● Requirement
Reproduce the material from the line containing "The image size" through its end, substituting "lens" for "magnifier" and leaving everything else unchanged. Omit the pictures from your answer.
** BEGIN **
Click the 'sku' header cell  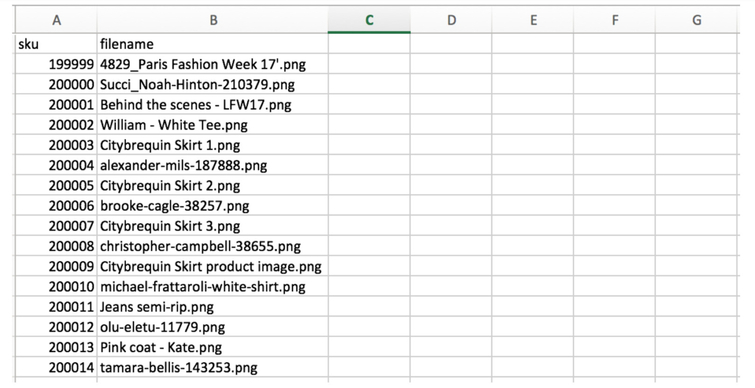coord(56,44)
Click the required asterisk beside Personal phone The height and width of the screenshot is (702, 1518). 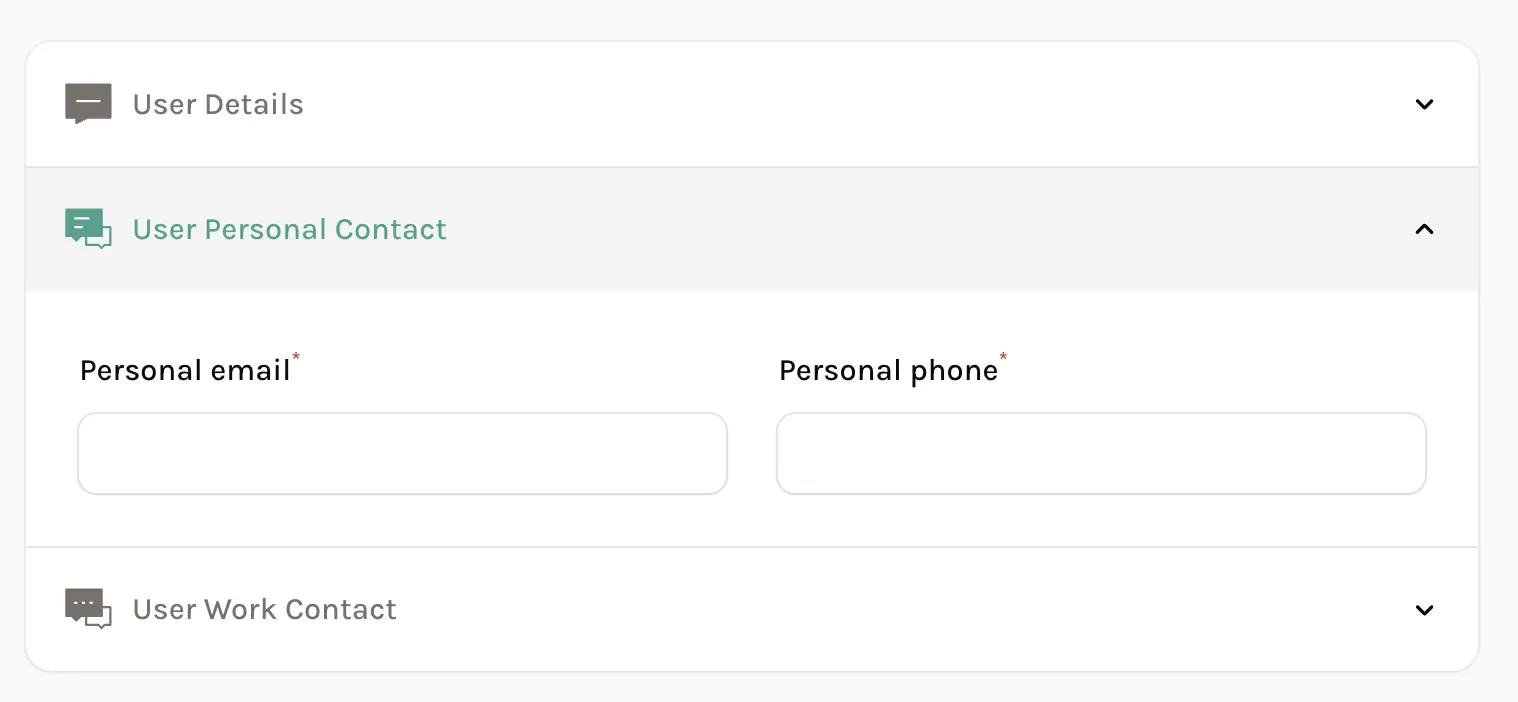(1004, 357)
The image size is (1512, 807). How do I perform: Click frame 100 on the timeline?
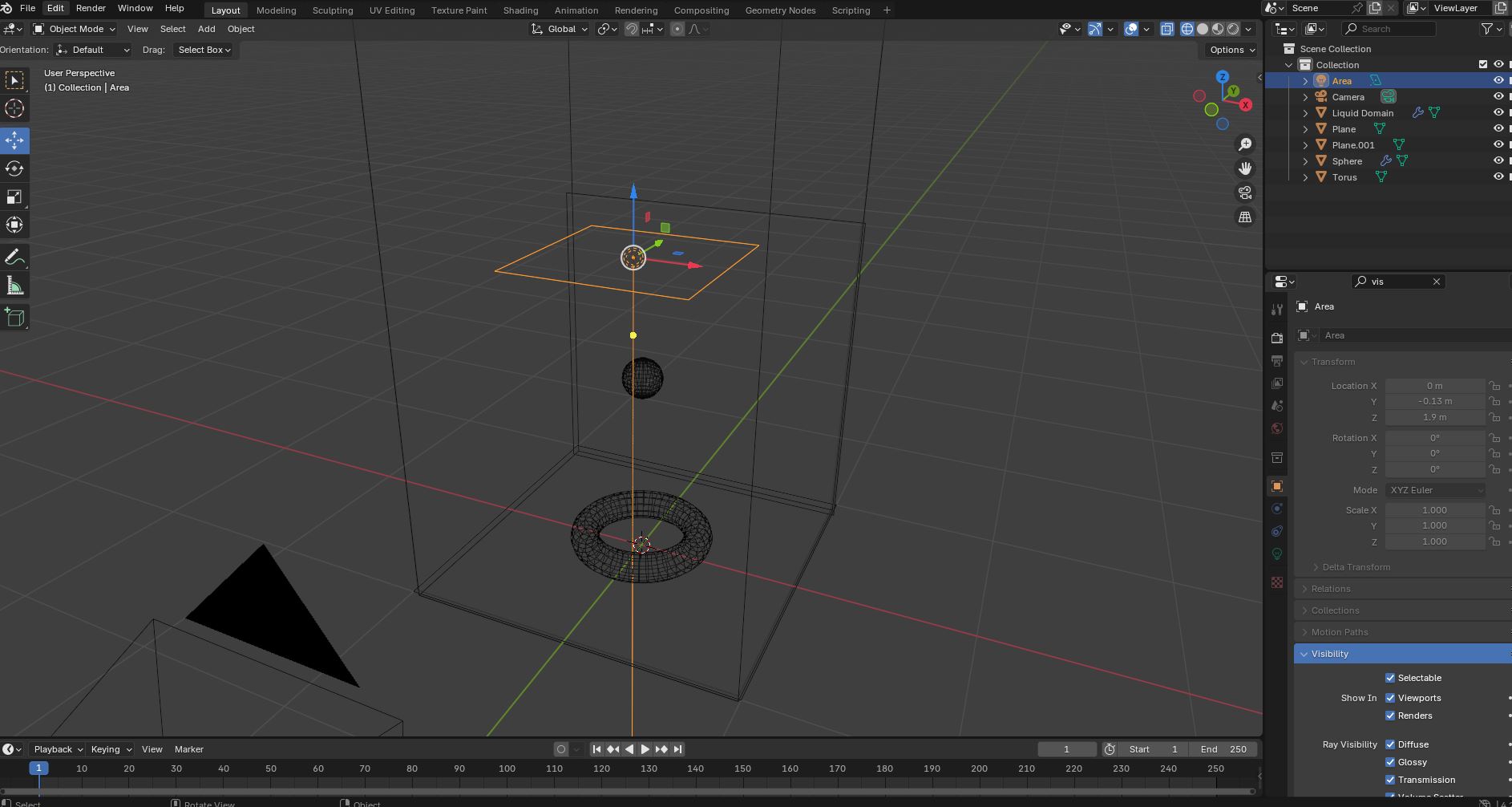507,768
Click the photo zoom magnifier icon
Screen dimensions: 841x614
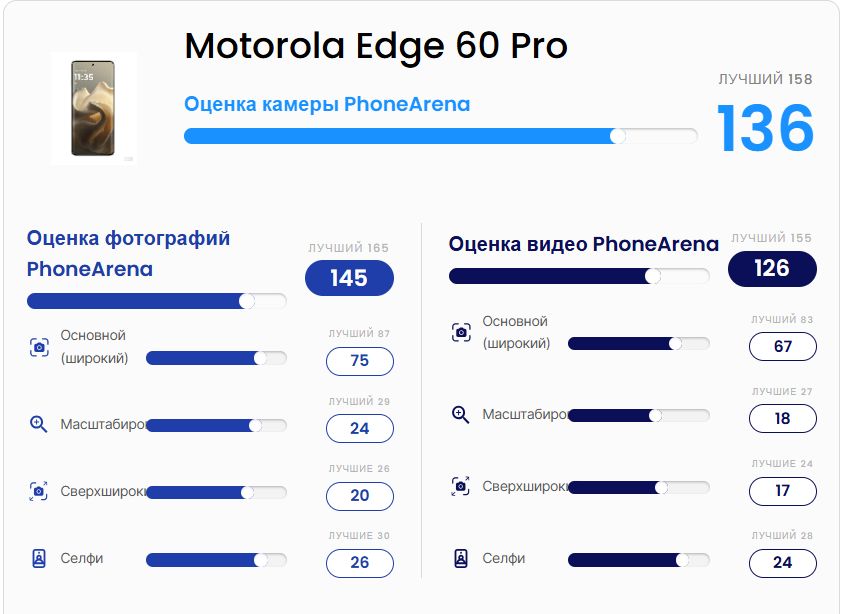click(39, 424)
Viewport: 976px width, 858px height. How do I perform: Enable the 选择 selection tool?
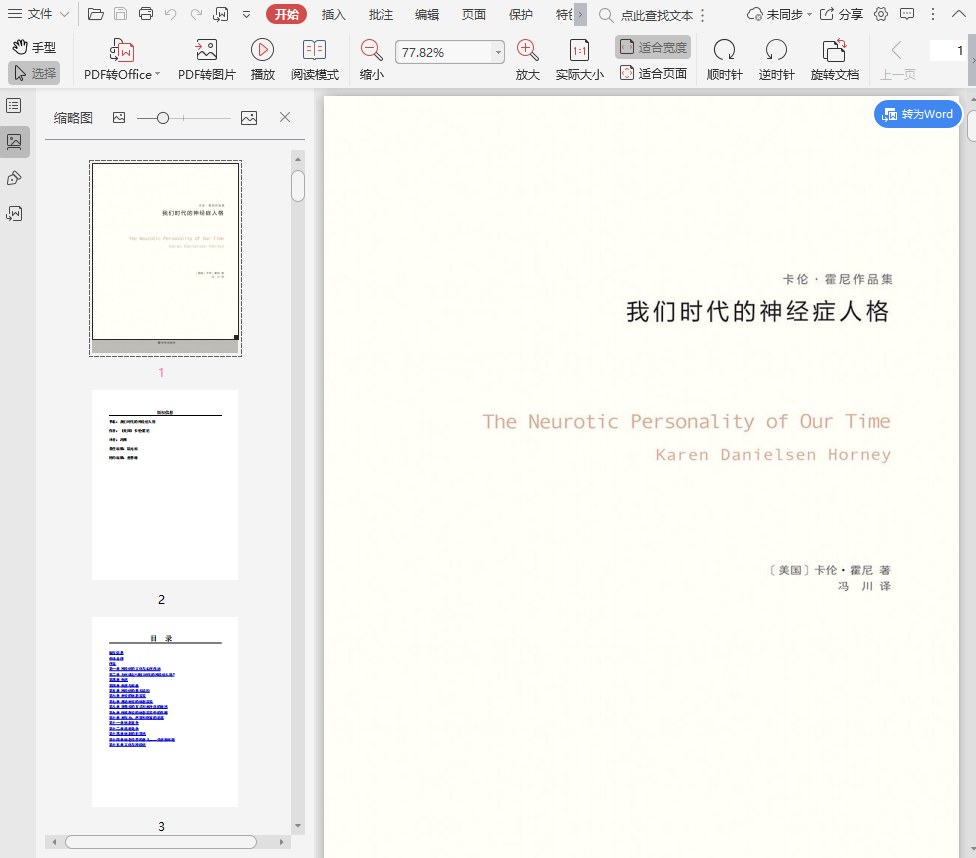click(34, 73)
** END **
● Solved exercise
The image size is (1512, 807). How do I perform: Click frame 100 on the timeline?
507,768
Click the photo zoom lens icon
Screen dimensions: 841x614
click(39, 424)
Viewport: 976px width, 858px height. How do I perform: Enable the 选择 selection tool?
click(34, 73)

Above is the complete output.